The recommended way to add context management to a Pydantic AI agent is via capabilities. No middleware wrappers needed.

Why Capabilities?

Feature Capabilities Processor API
Native pydantic-ai Yes Yes
Tool output truncation ContextManagerCapability No
Auto-detect max_tokens ContextManagerCapability No
compact() outside run ContextManagerCapability No
Agent-triggered compaction ContextManagerCapability (with include_compact_tool=True) No
AgentSpec YAML Yes No

Available Capabilities

ContextManagerCapability

Full context management — token tracking, auto-compression, tool output truncation:

Python
from pydantic_ai_summarization import ContextManagerCapability

cap = ContextManagerCapability(
    max_tokens=100_000,          # Auto-detected if None
    compress_threshold=0.9,      # Compress at 90% usage
    max_tool_output_tokens=5000, # Truncate large tool outputs
    include_compact_tool=True,   # Add compact_conversation tool
)

When include_compact_tool=True, the agent gets a compact_conversation(focus?) tool that triggers compression on the next model request.

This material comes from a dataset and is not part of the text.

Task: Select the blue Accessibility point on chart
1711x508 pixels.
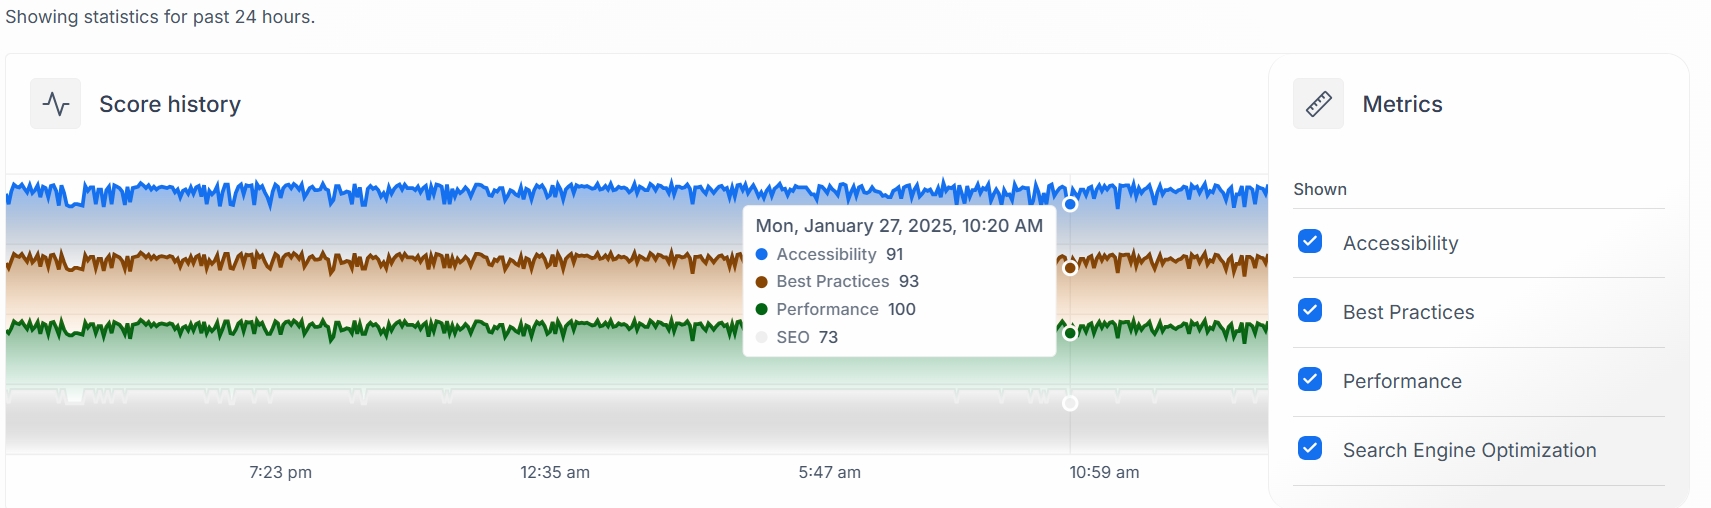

The optional focus parameter guides the summary to prioritize specific topics.

SummarizationCapability

LLM-based history compression:

Python
from pydantic_ai_summarization import SummarizationCapability

cap = SummarizationCapability(
    trigger=("messages", 50),
    keep=("messages", 10),
)

SlidingWindowCapability

Zero-cost message trimming:

Python
from pydantic_ai_summarization import SlidingWindowCapability

cap = SlidingWindowCapability(
    trigger=("messages", 100),
    keep=("messages", 50),
)

LimitWarnerCapability

Warn the agent before limits hit:

Python
from pydantic_ai_summarization import LimitWarnerCapability

cap = LimitWarnerCapability(
    max_iterations=40,
    max_context_tokens=100_000,
    max_total_tokens=200_000,
)

Composing Capabilities

Python
agent = Agent(
    "openai:gpt-4.1",
    capabilities=[
        LimitWarnerCapability(max_iterations=40),
        ContextManagerCapability(max_tokens=100_000),
    ],
)